La supresión de la Congregación para las Causas de los Santos no viene a negar el sentido y la importancia de la santidad en los miembros de la Iglesia. Dentro de la genuina tradición, podrán ser llamados santos los todavía vivientes que se distingan por su virtud, por su entrega a los demás, por sus obras ejemplares. También es justo y encomiable que los supervivientes recuerden y veneren a los que en vida fueron santos, más aún si han dado su vida en defensa o en propagación del bien, siempre en la línea evangélica. Pretender comprometer a Dios en la supuesta autenticidad de una vida ejemplar es una imprudencia. Más aún, es absurdo, porque de Dios nada “sabemos” con certeza absoluta.

Hay más. Las canonizaciones suponen una evidente discriminación por motivos nada justos. Alguien que tiene dinero para sufragar el complicado proceso podrá ser canonizado. Un cristiano emprendedor, que funda un Instituto, tiene casi asegurada la canonización. Su Instituto actuará como catalizador, como garante o como grupo de presión. Al revés, y salvo motivos de estrategia proselitista, un humilde cristiano ejemplar, carente de dinero y de secuaces institucionales, nada puede esperar en este camino.
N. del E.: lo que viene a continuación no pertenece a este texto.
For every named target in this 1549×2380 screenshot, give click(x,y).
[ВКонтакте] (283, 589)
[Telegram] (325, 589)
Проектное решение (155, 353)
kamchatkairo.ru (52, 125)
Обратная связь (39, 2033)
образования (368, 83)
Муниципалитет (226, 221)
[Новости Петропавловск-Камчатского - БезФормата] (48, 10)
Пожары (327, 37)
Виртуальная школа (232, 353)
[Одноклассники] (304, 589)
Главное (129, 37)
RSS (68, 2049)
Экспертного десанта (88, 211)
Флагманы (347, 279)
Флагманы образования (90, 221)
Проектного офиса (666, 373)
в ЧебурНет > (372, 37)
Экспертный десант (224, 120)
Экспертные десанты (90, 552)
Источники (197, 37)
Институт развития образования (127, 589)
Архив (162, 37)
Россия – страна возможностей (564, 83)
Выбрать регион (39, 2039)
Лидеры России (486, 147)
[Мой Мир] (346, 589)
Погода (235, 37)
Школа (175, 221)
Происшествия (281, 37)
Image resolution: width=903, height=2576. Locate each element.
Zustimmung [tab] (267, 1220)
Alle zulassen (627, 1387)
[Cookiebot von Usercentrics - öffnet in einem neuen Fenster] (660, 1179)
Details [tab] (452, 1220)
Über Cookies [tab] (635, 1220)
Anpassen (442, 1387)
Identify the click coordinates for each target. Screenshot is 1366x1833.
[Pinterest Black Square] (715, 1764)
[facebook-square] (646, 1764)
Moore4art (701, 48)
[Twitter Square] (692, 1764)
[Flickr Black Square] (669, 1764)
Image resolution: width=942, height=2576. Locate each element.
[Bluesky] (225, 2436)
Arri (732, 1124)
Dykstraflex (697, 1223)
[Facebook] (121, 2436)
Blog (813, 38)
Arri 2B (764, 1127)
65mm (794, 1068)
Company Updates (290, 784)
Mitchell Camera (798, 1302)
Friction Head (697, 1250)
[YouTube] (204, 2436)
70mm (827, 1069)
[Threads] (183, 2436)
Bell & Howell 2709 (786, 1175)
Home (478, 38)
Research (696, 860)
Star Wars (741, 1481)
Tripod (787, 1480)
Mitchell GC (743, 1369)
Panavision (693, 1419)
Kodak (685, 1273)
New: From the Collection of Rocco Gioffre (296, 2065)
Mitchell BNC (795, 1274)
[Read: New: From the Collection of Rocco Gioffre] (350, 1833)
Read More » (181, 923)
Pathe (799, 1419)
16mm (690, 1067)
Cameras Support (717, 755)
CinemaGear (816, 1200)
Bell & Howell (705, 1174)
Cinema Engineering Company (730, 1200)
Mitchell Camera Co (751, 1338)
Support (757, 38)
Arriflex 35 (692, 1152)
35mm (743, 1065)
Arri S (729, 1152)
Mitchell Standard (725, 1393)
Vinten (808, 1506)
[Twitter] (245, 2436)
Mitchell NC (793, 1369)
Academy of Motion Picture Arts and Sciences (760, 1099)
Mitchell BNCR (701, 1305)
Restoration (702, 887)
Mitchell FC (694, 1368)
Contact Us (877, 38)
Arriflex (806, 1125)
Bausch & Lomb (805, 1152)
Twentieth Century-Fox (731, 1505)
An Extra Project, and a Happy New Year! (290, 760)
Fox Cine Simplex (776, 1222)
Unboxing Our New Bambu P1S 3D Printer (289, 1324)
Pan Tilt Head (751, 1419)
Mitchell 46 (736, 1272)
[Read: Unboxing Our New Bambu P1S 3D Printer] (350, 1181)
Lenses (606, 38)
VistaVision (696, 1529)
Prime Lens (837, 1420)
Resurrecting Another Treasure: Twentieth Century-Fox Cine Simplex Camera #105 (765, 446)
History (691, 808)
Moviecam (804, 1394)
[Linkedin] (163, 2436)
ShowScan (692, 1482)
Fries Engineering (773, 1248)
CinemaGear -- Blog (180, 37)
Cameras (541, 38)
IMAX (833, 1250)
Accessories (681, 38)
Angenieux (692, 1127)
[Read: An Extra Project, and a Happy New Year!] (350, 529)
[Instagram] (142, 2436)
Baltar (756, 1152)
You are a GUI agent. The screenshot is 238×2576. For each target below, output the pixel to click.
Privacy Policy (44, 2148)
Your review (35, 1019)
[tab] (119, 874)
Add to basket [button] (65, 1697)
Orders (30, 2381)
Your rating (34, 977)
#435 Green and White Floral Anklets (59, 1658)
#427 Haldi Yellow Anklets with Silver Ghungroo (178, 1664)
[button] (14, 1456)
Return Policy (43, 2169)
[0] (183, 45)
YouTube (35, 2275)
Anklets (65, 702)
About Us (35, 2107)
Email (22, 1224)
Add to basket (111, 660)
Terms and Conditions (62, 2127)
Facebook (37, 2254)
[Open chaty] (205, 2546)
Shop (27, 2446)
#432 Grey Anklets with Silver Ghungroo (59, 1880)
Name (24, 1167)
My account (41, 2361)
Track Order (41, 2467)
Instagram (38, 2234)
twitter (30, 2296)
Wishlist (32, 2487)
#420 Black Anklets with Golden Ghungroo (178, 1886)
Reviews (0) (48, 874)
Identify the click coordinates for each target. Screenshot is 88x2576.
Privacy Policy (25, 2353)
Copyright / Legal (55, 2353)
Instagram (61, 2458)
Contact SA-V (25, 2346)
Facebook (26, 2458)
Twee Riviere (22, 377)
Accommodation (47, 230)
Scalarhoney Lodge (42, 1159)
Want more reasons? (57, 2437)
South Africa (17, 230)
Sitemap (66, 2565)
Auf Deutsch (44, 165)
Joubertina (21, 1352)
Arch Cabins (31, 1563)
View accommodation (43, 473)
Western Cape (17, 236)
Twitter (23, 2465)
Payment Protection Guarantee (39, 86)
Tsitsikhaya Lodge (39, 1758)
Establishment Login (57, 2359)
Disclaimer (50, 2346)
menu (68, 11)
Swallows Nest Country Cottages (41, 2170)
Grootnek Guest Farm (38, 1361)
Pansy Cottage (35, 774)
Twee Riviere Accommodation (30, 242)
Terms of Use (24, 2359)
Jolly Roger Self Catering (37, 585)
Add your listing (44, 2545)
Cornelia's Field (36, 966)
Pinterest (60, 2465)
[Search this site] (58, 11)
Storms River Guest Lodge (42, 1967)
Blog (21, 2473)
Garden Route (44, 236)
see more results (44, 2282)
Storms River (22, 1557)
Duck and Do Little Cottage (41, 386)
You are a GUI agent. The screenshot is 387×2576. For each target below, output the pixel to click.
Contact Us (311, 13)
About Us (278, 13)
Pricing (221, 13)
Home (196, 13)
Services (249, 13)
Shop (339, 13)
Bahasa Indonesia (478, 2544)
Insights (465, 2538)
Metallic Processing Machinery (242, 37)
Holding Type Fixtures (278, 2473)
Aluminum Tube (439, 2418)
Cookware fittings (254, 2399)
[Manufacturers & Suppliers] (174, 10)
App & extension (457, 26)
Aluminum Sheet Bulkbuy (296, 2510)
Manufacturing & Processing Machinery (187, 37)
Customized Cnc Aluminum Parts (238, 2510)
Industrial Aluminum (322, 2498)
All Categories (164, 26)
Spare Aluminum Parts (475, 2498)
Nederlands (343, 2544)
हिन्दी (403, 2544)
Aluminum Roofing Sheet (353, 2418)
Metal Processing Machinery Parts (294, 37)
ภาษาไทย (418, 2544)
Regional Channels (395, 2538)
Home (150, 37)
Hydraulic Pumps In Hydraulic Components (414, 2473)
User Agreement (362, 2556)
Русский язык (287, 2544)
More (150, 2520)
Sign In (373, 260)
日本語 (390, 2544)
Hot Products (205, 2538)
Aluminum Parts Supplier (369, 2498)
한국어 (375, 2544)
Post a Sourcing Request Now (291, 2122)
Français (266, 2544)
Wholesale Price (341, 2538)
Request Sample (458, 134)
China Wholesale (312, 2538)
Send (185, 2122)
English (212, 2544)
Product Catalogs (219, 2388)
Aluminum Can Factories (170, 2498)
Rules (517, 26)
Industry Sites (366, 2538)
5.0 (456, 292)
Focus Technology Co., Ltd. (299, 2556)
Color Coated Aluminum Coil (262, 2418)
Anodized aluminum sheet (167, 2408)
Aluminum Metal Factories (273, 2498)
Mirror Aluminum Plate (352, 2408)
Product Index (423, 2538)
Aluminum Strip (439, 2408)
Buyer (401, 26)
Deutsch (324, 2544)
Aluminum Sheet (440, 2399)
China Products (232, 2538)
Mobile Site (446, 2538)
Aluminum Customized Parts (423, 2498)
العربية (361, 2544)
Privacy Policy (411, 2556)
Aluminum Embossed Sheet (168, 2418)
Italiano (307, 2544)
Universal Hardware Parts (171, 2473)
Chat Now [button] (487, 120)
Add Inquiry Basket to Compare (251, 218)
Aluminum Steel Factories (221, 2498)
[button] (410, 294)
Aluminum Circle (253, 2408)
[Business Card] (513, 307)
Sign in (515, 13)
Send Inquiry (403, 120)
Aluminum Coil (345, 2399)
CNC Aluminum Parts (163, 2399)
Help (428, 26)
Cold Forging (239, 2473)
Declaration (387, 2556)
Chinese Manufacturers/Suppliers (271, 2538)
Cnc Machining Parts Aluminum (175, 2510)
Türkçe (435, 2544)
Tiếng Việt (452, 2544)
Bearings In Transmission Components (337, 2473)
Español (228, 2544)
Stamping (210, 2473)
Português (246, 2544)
Me permito recordar cuanto hace unas décadas se escribió sobre el depravado Marcial Maciel, fundador de los Legionarios de Cristo: “Si el papa Wojtyla hubiera vivido diez años más, Maciel Degollado sería ya beato o santo”. Y es que la posibilidad de error es consustancial al ser humano, también al obispo de Roma y su Curia. Deploramos que en el elenco de santos católicos se lean nombres de personas nada ejemplares (algunas ni siquiera existieron), aunque hayan realizado o realicen “milagros”. Razón, más que convincente, para desligar a nuestro Dios de nuestras decisiones. Juan XXV acierta. ¡Enhorabuena, Papa Ceballos!